======== INFORMATION PROVIDED

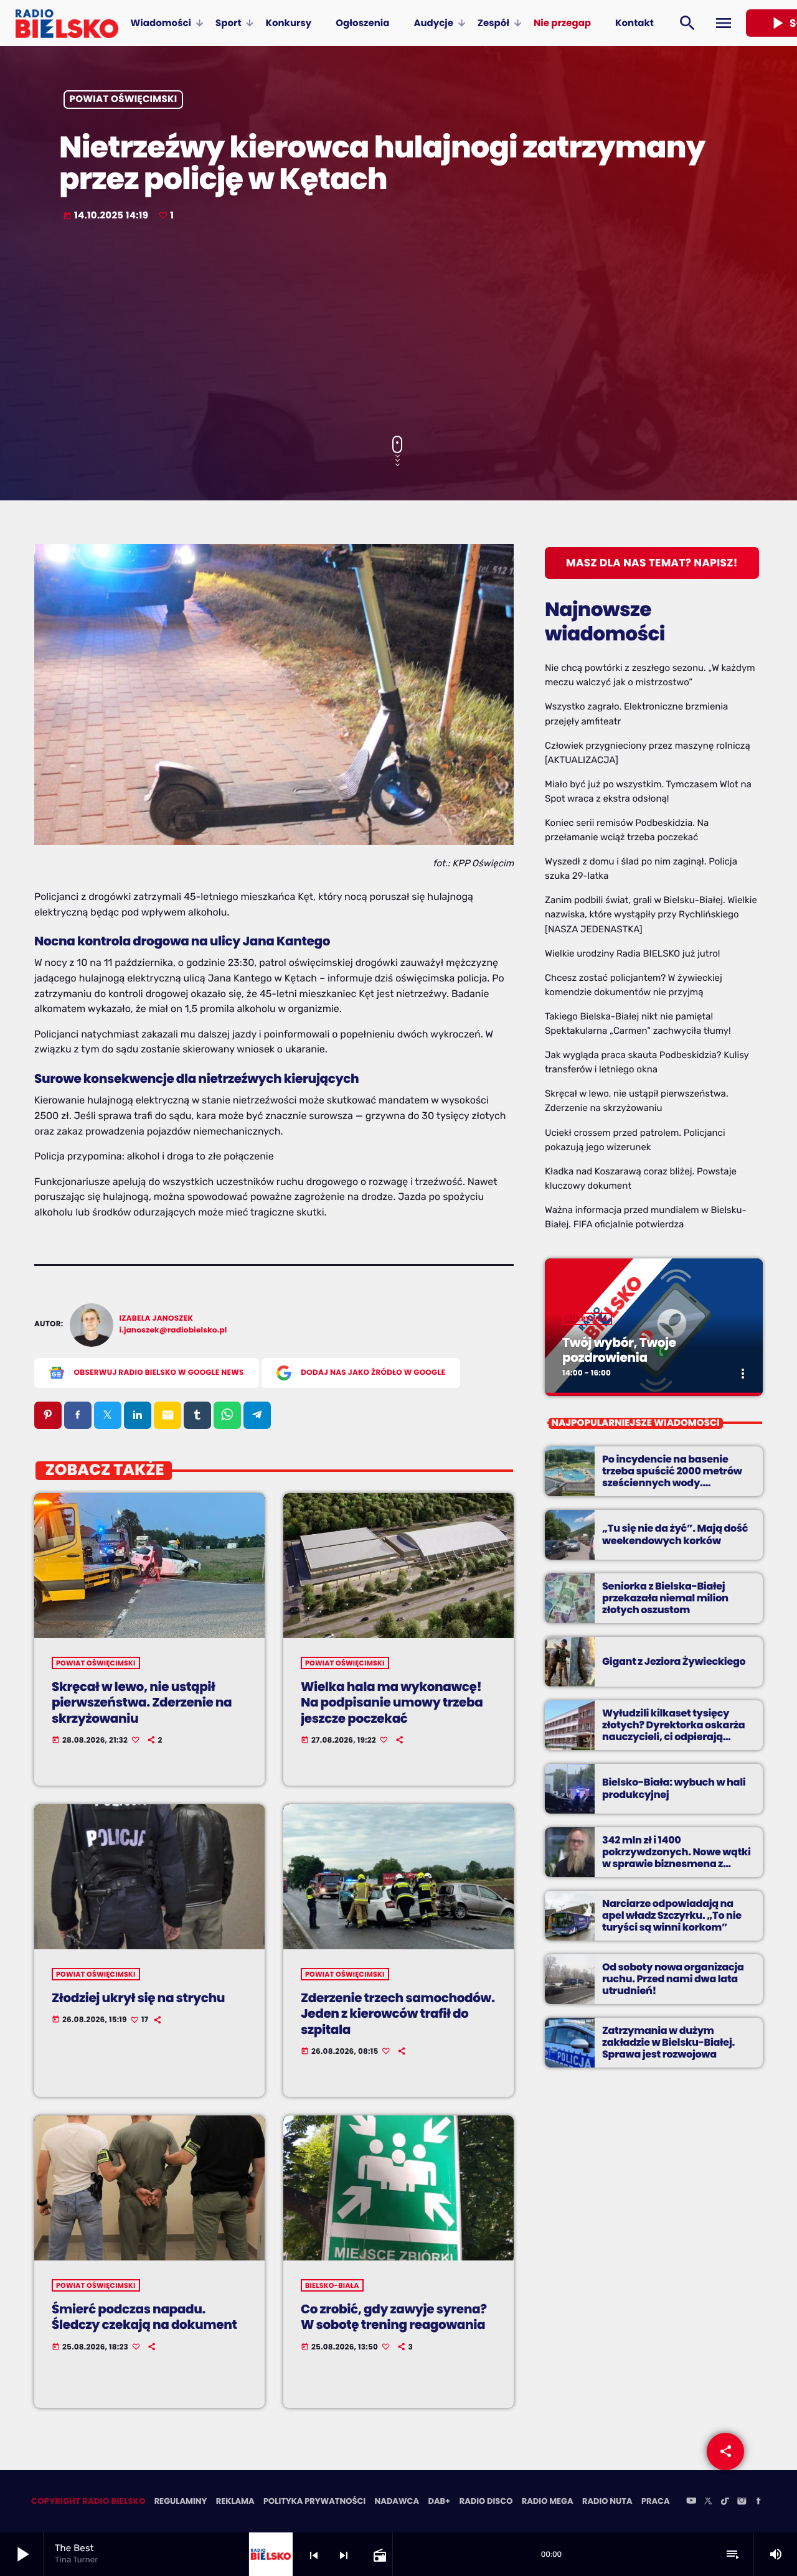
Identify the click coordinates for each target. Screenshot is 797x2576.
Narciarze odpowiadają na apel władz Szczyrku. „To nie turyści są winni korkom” (672, 1915)
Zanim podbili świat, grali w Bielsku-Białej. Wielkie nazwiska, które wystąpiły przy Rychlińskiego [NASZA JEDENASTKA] (651, 914)
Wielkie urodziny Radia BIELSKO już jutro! (632, 953)
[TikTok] (725, 2502)
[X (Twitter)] (708, 2502)
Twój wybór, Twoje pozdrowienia (619, 1350)
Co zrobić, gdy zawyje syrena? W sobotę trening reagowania (394, 2316)
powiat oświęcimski (123, 99)
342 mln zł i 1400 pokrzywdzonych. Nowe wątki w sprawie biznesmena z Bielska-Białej (676, 1858)
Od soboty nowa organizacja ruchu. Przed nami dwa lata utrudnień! (673, 1979)
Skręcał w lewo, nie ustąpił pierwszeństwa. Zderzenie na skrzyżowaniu (142, 1702)
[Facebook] (758, 2502)
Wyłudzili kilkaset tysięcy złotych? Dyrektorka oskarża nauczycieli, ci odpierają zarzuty (673, 1731)
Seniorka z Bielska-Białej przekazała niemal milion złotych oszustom (665, 1598)
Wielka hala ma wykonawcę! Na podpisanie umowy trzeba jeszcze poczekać (392, 1702)
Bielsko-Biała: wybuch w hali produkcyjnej (673, 1788)
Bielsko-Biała (332, 2285)
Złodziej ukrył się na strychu (138, 1998)
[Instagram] (742, 2502)
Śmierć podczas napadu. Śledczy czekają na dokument (144, 2316)
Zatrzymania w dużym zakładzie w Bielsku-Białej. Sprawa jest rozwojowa (668, 2042)
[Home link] (67, 23)
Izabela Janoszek (157, 1318)
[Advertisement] (398, 330)
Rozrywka (587, 1319)
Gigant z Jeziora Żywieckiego (673, 1661)
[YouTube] (691, 2502)
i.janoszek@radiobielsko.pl (173, 1330)
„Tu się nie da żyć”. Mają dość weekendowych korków (675, 1534)
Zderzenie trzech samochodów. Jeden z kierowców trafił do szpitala (398, 2013)
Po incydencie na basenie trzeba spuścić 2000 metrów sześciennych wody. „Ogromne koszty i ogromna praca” (672, 1483)
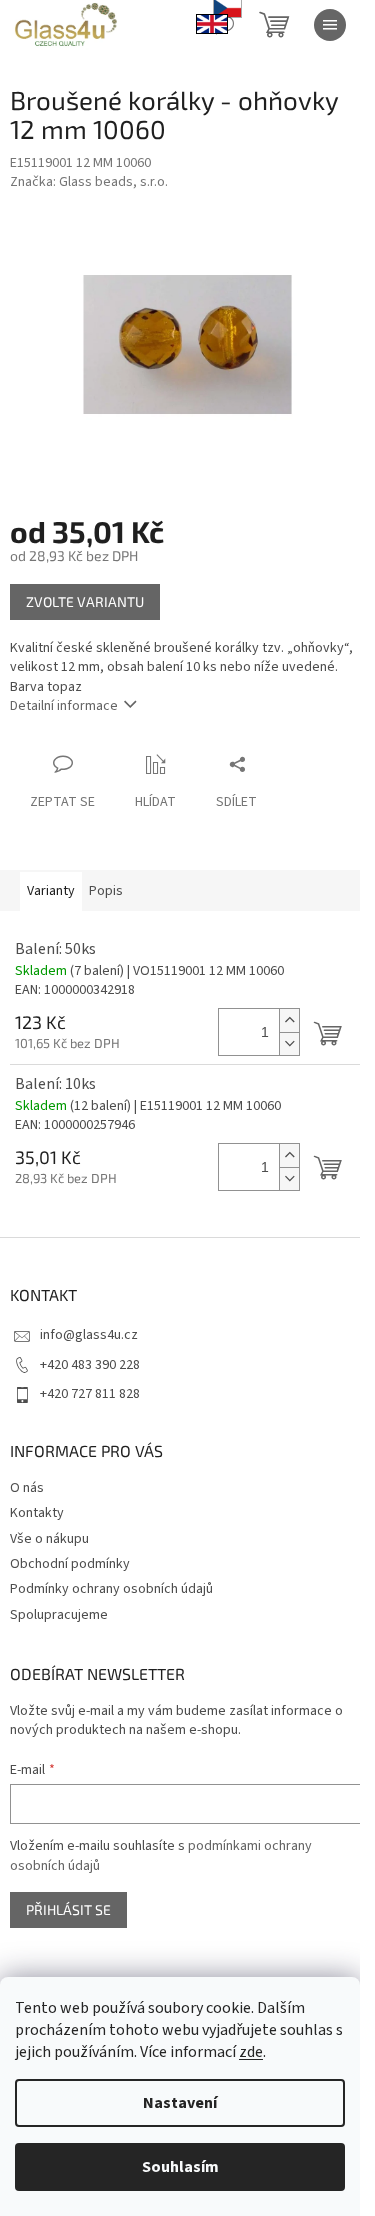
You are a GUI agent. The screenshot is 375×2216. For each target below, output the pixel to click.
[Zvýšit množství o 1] (289, 1020)
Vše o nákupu (49, 1539)
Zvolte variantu (85, 601)
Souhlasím (180, 2167)
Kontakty (37, 1513)
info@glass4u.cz (89, 1335)
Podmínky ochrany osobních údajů (111, 1589)
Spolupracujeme (59, 1615)
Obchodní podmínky (70, 1564)
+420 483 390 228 (90, 1365)
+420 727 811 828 (90, 1394)
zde (251, 2052)
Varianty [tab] (51, 891)
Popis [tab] (106, 891)
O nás (27, 1488)
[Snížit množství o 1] (289, 1043)
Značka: (89, 182)
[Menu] (330, 25)
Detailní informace (64, 706)
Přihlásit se (68, 1909)
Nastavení (180, 2103)
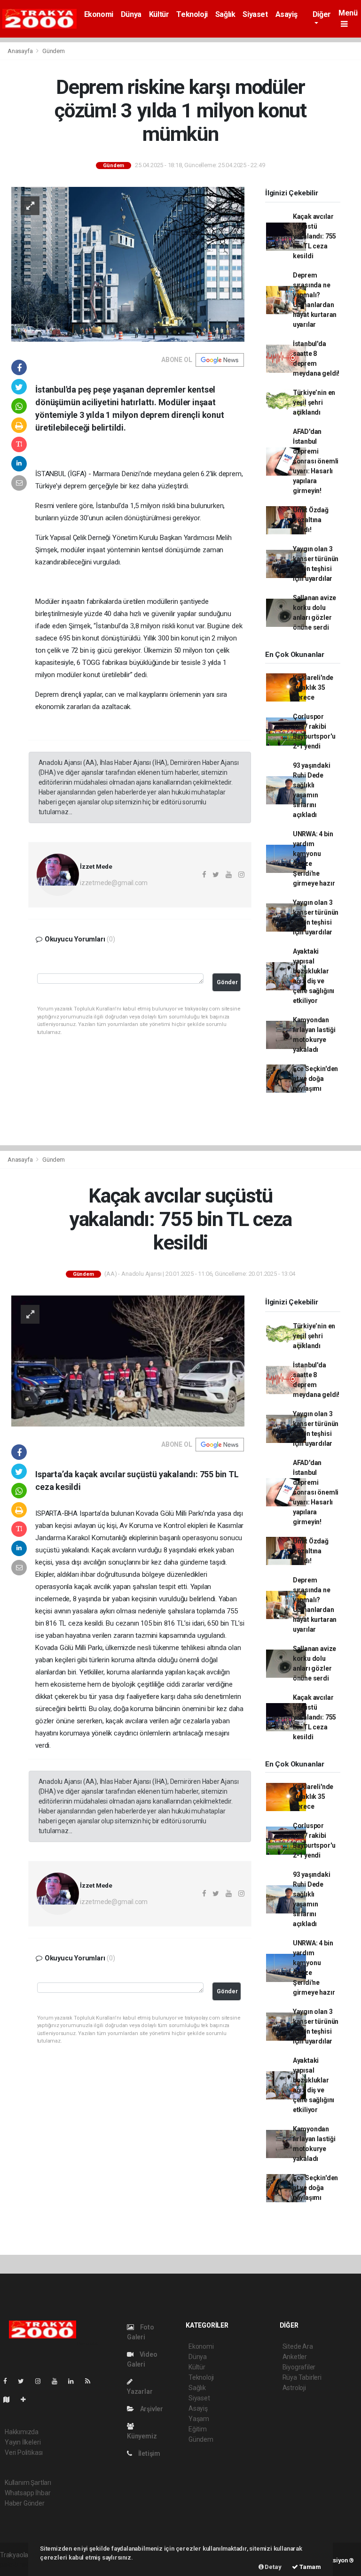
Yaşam (198, 2418)
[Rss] (91, 2381)
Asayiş (286, 14)
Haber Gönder (25, 2503)
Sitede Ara (298, 2346)
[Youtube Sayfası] (58, 2381)
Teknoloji (191, 14)
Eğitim (197, 2429)
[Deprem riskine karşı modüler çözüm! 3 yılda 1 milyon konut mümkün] (127, 264)
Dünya (131, 14)
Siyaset (255, 14)
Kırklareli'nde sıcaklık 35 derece (313, 687)
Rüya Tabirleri (302, 2377)
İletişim (148, 2453)
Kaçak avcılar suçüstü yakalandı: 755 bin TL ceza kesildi (314, 236)
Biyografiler (299, 2367)
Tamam (309, 2566)
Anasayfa (21, 50)
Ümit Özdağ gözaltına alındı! (311, 519)
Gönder (227, 982)
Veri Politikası (24, 2452)
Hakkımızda (22, 2432)
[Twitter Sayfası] (24, 2381)
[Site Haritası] (10, 2399)
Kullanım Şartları (28, 2482)
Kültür (159, 14)
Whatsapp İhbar (27, 2493)
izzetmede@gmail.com (114, 883)
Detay (273, 2566)
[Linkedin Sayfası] (74, 2381)
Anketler (295, 2356)
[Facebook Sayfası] (9, 2381)
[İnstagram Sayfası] (41, 2381)
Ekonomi (98, 14)
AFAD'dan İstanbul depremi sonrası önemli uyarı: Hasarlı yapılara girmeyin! (315, 461)
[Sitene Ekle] (27, 2399)
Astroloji (294, 2387)
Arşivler (151, 2409)
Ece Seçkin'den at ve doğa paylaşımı (315, 1078)
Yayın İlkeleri (22, 2442)
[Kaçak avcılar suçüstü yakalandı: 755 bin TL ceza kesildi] (127, 1360)
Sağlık (225, 14)
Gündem (53, 50)
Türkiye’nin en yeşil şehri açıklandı (314, 402)
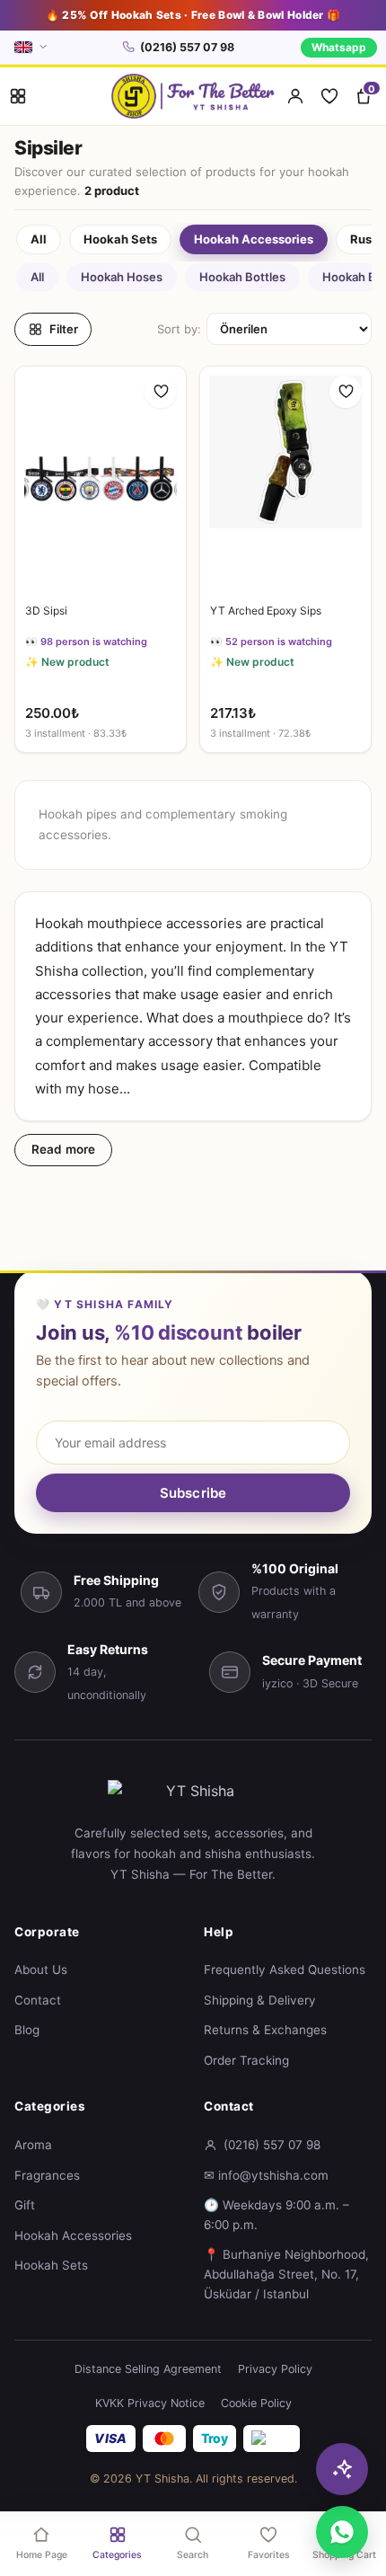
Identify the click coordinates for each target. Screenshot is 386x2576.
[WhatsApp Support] (342, 2532)
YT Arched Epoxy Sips (265, 610)
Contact (37, 2000)
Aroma (33, 2145)
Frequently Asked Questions (284, 1969)
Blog (26, 2030)
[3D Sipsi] (100, 480)
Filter (63, 329)
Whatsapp (338, 47)
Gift (24, 2205)
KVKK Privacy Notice (150, 2403)
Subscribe (193, 1492)
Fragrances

================

THE PROBLEM:
Give back exactly the lines above, from the line containing "Siyaset (255, 14)" through the line containing "Hakkımızda (22, 2432)", with both end lines and nothing more.

SOLUTION BELOW:
Siyaset (255, 14)
Kırklareli'nde sıcaklık 35 derece (313, 687)
Rüya Tabirleri (302, 2377)
İletişim (148, 2453)
Kaçak avcılar suçüstü yakalandı: 755 bin TL ceza kesildi (314, 236)
Biyografiler (299, 2367)
Tamam (309, 2566)
Anasayfa (21, 50)
Ümit Özdağ gözaltına alındı! (311, 519)
Gönder (227, 982)
Veri Politikası (24, 2452)
Hakkımızda (22, 2432)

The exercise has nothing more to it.